Lasse Deppe über Sicherheit am Bahnübergang

Eschwege. Lasse Deppe über die Sicherheit am Bahnübergang zwischen Eltmannshausen und Oberhone.

Unübersichtlich ist die Situation am Eltmannshäuser Bahnübergang – gelinde gesagt. Mal ärgern sich Autofahrer, die lange warten müssen, ohne dass etwas passiert. Mal ist die Schranke offen, doch ein durchfahrender Zug sorgt für ein mulmiges Gefühl, in den Augen manches Betrachters auch für Gefahr.

Das allein müsste reichen, um die Bahn zum Handeln zu bringen. Gut, das Unternehmen hält sich an die Spiel-, in diesem Fall Verkehrsregeln. Von der dreifachen Absicherung – Schranke, Ampel, Andreaskreuz – ist nur noch Letzteres übrig geblieben. Rechtlich ist man so noch auf der sicheren Seite. Die Sorgen und Beschwerden der Autofahrer zeugen aber von großer Unsicherheit, teilweise auch von Unkenntnis der Verkehrsregeln.
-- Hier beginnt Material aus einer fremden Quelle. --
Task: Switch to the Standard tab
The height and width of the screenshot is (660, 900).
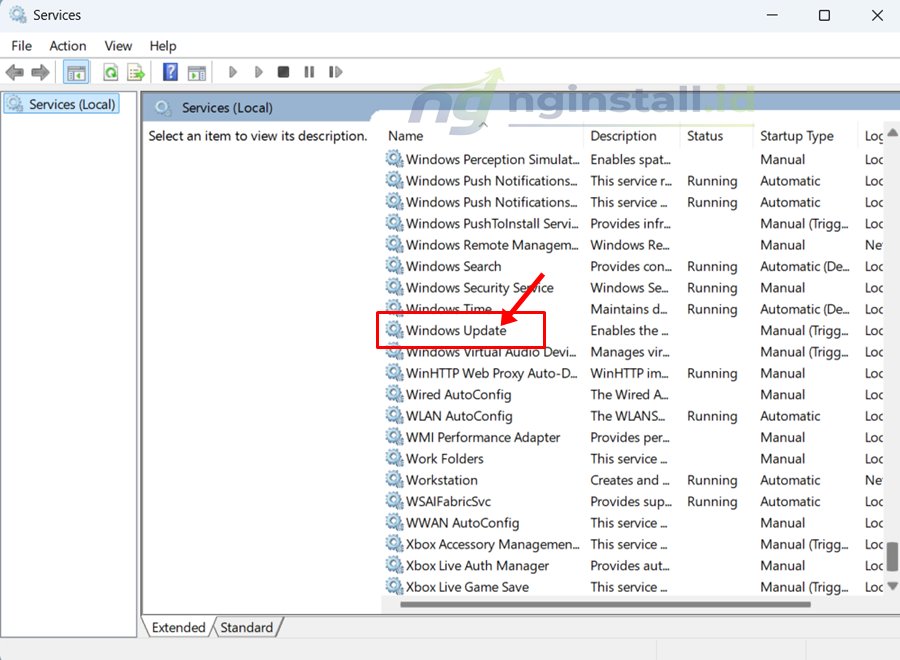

Sich darauf zu berufen, reicht aber nicht. Es benötigt an dieser Stelle eine gute Aufklärung, um allen Beteiligten ein Sicherheitsgefühl zu vermitteln. Dazu würden übrigens auch funktionierende Ampeln und Schranken beitragen.

Die Bahn sollte handeln, entgegen ihrem landläufigen Ruf aber bitte nicht mit viel Verspätung. Gefahr ist im Verzug und die Lösung nur eine Reparatur entfernt.